[[ Records shown open ]]

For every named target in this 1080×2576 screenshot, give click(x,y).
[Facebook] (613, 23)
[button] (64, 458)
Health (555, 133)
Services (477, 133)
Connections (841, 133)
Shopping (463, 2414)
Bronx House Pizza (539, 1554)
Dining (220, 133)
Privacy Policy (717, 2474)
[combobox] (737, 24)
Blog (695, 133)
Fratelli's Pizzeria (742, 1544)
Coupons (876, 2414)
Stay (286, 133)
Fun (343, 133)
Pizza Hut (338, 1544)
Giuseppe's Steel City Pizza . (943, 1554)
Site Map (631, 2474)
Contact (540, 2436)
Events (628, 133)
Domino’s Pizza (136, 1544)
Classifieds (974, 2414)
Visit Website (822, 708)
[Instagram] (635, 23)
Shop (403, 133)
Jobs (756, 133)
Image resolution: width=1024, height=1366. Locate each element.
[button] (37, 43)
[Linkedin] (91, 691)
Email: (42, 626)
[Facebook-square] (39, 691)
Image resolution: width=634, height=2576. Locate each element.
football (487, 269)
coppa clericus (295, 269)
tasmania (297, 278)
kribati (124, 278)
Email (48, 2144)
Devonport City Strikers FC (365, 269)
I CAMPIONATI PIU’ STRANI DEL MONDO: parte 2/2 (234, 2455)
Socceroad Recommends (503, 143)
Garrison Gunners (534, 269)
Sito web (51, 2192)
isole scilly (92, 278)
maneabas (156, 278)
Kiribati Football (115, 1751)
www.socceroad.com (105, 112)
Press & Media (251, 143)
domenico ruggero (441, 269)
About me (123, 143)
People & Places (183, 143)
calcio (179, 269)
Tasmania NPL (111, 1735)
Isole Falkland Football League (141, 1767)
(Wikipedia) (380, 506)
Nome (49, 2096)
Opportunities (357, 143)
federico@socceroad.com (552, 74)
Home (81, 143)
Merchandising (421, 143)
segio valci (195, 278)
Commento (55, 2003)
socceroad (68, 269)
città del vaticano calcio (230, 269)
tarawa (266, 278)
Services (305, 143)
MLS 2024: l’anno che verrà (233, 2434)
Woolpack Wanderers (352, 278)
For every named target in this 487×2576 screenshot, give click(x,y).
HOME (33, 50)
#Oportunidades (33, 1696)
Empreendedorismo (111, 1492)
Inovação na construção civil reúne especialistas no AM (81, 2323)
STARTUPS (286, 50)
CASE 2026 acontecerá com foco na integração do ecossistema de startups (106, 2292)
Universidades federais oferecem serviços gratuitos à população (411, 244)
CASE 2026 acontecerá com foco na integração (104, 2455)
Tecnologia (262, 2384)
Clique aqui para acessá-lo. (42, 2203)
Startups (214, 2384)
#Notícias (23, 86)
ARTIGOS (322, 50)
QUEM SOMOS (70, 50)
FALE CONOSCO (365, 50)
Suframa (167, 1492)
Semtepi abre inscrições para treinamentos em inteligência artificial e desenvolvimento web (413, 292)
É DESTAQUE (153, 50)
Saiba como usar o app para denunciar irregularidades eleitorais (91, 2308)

[[ Records shown closed ]]

→ **Problem description**
Line count for the word "every": work out how many lines of the data above include it, and reply with that number alone.

→ **Exercise response**
2